Document:
# # # # # # #

File resource location?

Jim Crossley

2/26/2005 4:30:00 PM

I have a Java application that I wish to port to Ruby. One of its
features is to convert a string of digits to a raw audio stream of
DTMF tones.

So the Java jar file includes raw audio files for each digit. These
are loaded as resources from the classpath.

What's the *right* way to do that in Ruby? Where do people typically
package resources for their applications?

Thanks,
Jim
2 Answers

Robert Klemme

2/26/2005 9:17:00 PM

0


"Jim Crossley" <jim@crossleys.org> schrieb im Newsbeitrag
news:87650fuvvy.fsf@vaio.crossleys.net...
>I have a Java application that I wish to port to Ruby. One of its
> features is to convert a string of digits to a raw audio stream of
> DTMF tones.
>
> So the Java jar file includes raw audio files for each digit. These
> are loaded as resources from the classpath.
>
> What's the *right* way to do that in Ruby? Where do people typically
> package resources for their applications?

Never had that problem, but one way would be to place them beside the module
..rb file or in a subdirectory and load them via the module file's name.

Regards

robert

Austin Ziegler

2/27/2005 3:48:00 AM

0

On Sun, 27 Feb 2005 06:20:00 +0900, Robert Klemme <bob.news@gmx.net> wrote:
> "Jim Crossley" <jim@crossleys.org > schrieb im Newsbeitrag
> news:87650fuvvy.fsf@vaio.crossleys.net...
>> I have a Java application that I wish to port to Ruby. One of its
>> features is to convert a string of digits to a raw audio stream
>> of DTMF tones.

>> So the Java jar file includes raw audio files for each digit.
>> These are loaded as resources from the classpath.

# # # # # # #

Data section:
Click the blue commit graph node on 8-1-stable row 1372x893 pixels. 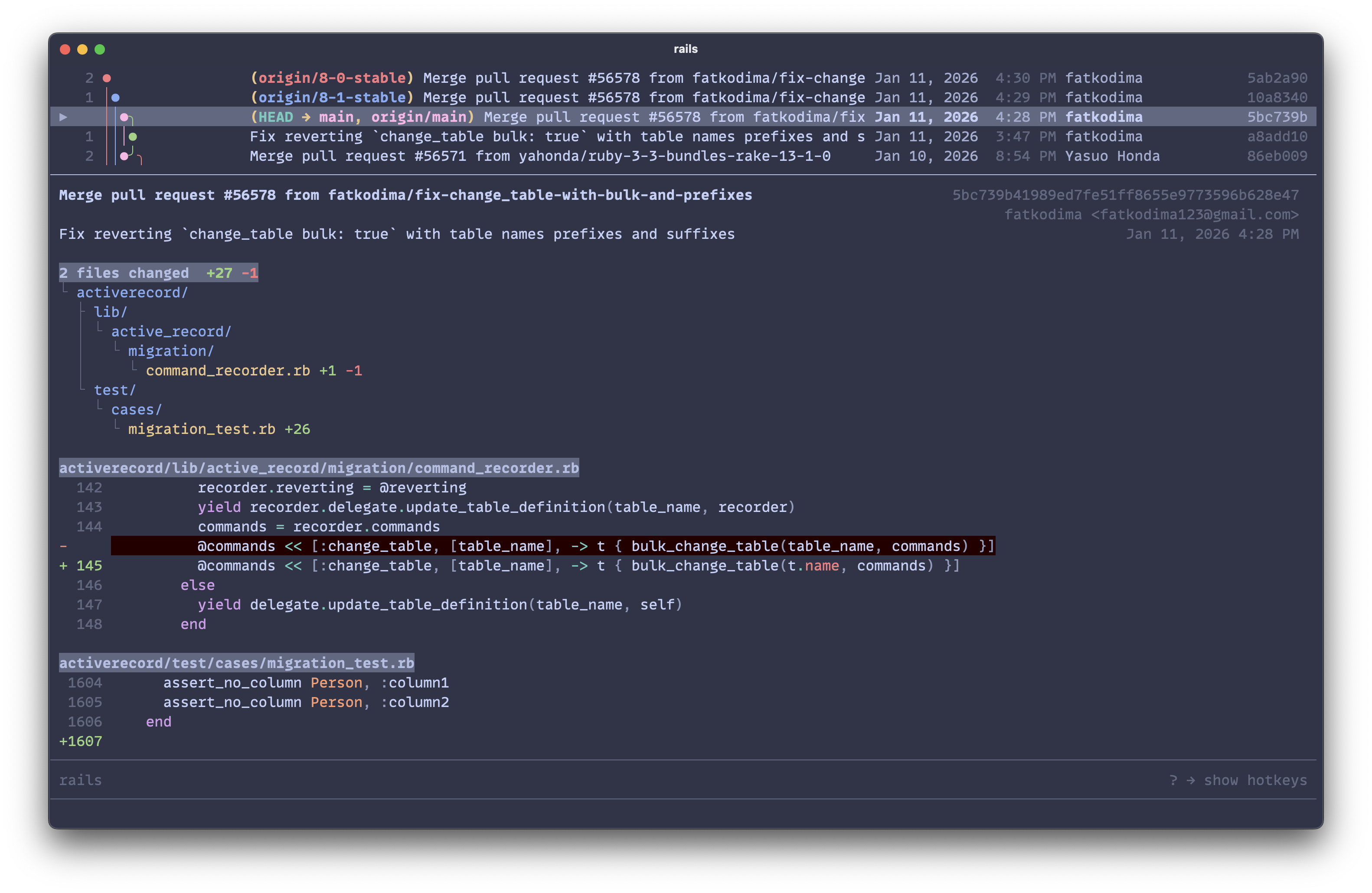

# # # # # # #

Actions to take:
1. List each person who posts in the Ruby resource-file thread, along with the date and time shown for that post.
2. Continue the Ruby resource-file thread from its last line.

Results for each task:
1.
- Jim Crossley: 2/26/2005 4:30:00 PM
- Robert Klemme: 2/26/2005 9:17:00 PM
- Austin Ziegler: 2/27/2005 3:48:00 AM

2.
>> What's the *right* way to do that in Ruby? Where do people
>> typically package resources for their applications?
> Never had that problem, but one way would be to place them beside
> the module ..rb file or in a subdirectory and load them via the
> module file's name.

I've solved it a couple of ways. The first was to basically do:

% irb --noprompt
Dir["icons/*jpg"].each do |file|
File.open("#{file}.rb", "wb") do |wfile|
data = nil
File.open("#{file}", "rb") { |rfile| data = rfile.read }
wfile.write "#{file.tr('/.', '_').upcase} = #{data.inspect}"
end
end

The bad news, of course, is that this makes the file MUCH larger. If
you wanted, you could BASE64 encode the files and then decode them
on reading. However, the trick here is that you will get a valid
Ruby source file for your resource, and it can be found without any
additional work.

Alternatively, you can do what I'm doing in PDF::Writer, which is to
look for resource files in a predictable location, or in a specified
location. I do this with .afm files and now the appropriate .ttf
files.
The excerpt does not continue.